Our scale will help us weather the FY20 loss, and we have a plan for a steady return to positive results. And we will always deliver on our mission, despite the dips and troughs in the external environment.
FY20 revenue sources
Government subsidies, grants, and program funding represent our main sources of revenue, followed by resident fees, client fees, and other revenue.
FY20 revenue by service stream
Residential Aged Care continues to be our highest revenue generating service stream.
Our expenses increased by 4.2% this year. Wages increased by 3.7% due to the COVID-19 pandemic, and depreciation rose by 20.4%, reflecting Uniting’s continued capital investment.
Property, plant and equipment assets increased by 12.6% this year. Significant investment in new and redeveloped buildings and IT systems, to support better quality practices, contributed $236m. Uniting adopted the new Leases Standard (AASB 16) in FY20, which contributed $28m to our asset base.
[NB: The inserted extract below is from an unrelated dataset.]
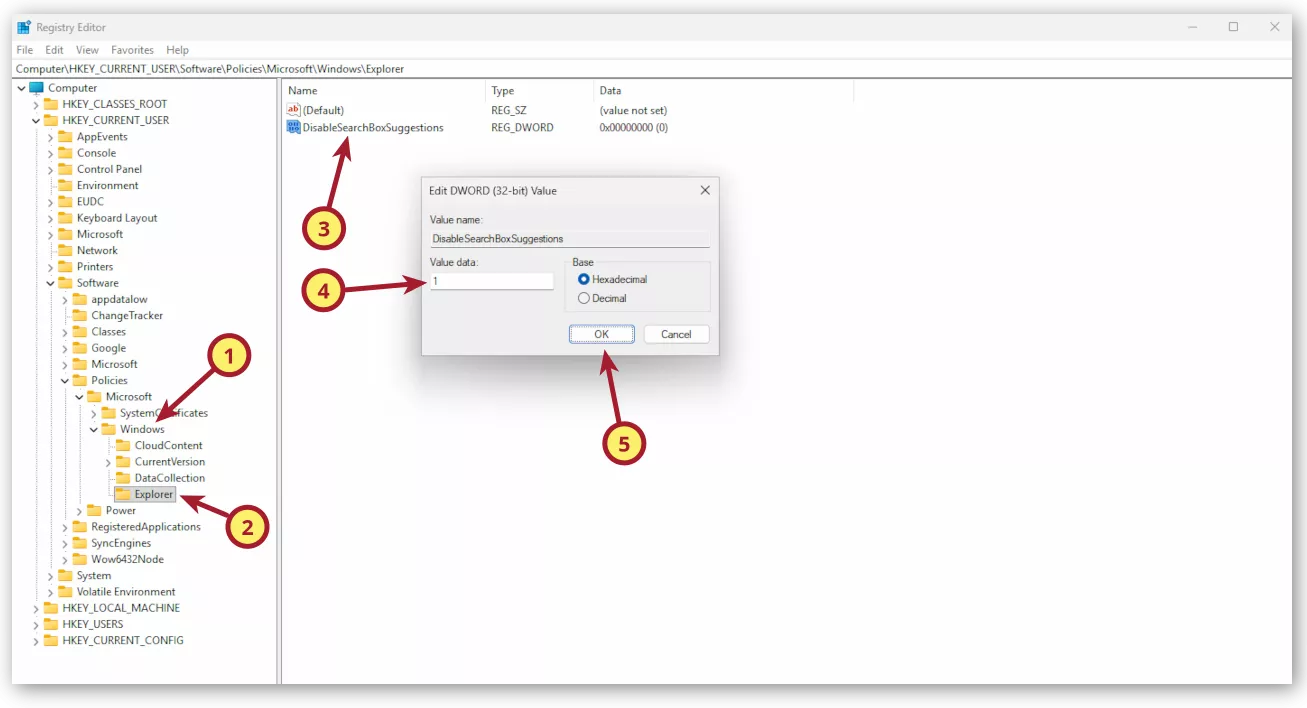Select the Hexadecimal base radio button
The image size is (1307, 708).
[584, 280]
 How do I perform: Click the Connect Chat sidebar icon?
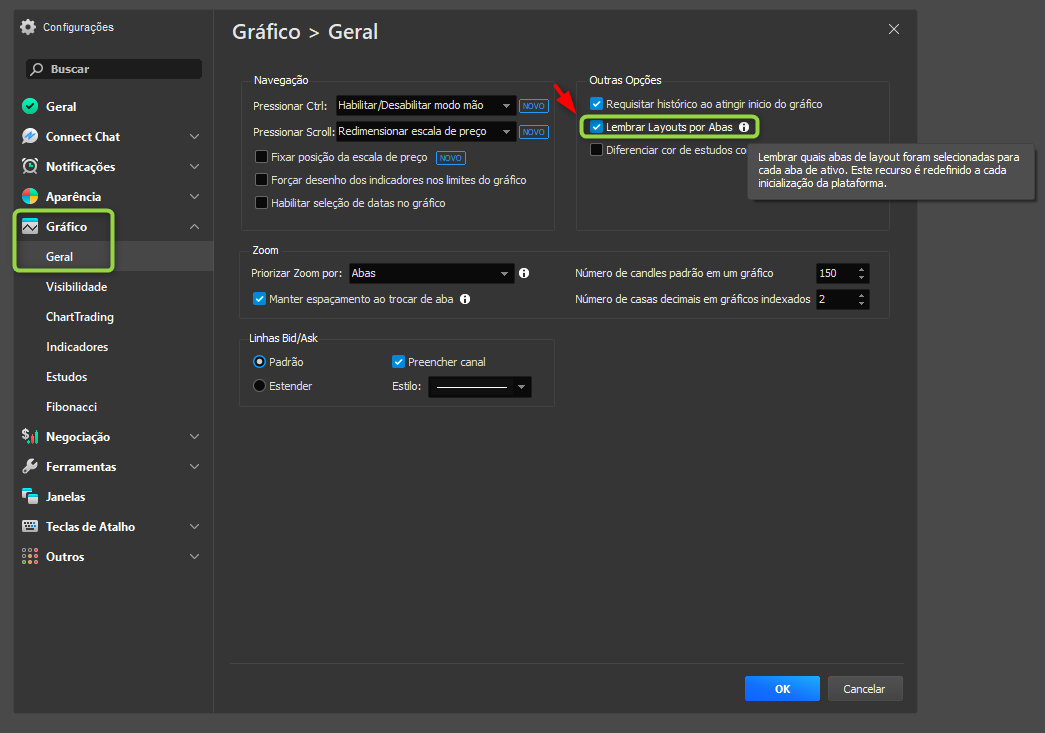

Total liabilities increased by 10.6% this year. Refundable loans to residents in our aged care homes increased by $35m, and by $41m for independent living residents. Uniting adopted the new Leases Standard (AASB 16) in FY20, contributing $22m of lease liability.
FY20 capital expenditure
Capital expenditure (CAPEX) in Residential Aged Care and Retirement & Independent Living was $189m. A further $44m was spent on land and other items, reflecting Uniting’s continued investment in the upgrading of existing property and development of new property.